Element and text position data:
------------------------------------
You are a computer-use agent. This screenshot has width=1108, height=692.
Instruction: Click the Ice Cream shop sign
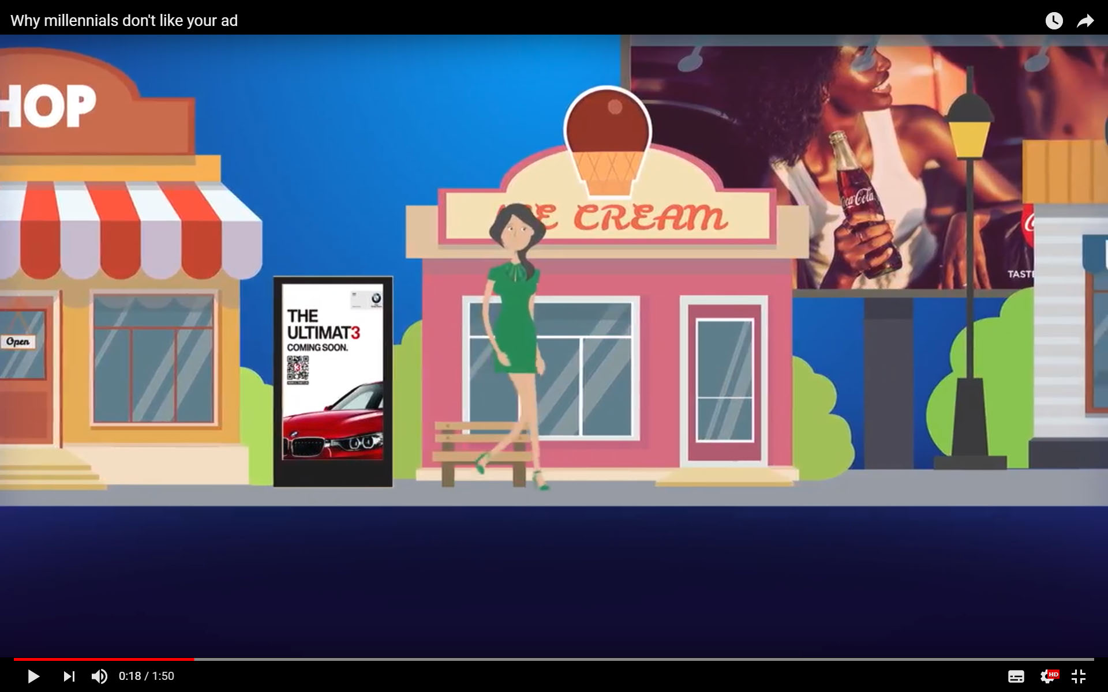pos(635,218)
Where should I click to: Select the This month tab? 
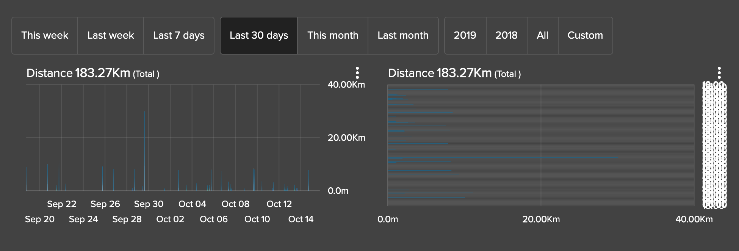click(x=333, y=35)
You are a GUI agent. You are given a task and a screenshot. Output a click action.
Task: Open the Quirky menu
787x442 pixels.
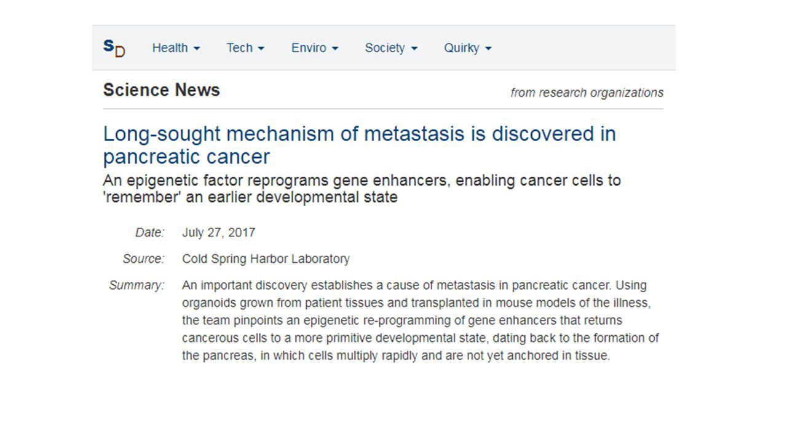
------------------------------------
The request: Multiply each coordinate in the answers above by 2.25 and round the result to a whole number, rounding halves up. Rewrite all the lines with their requests, leaving out the pictures.

The result:
You are a computer-use agent. This screenshot has width=1108, height=692.
Instruction: Click the Ice Cream shop sign
pos(1429,491)
Where should I click to: Select the This month tab? 
click(x=749, y=79)
You are a GUI agent. You are given a task and a screenshot. Output a click action.
Task: Open the Quirky menu
787x442 pixels.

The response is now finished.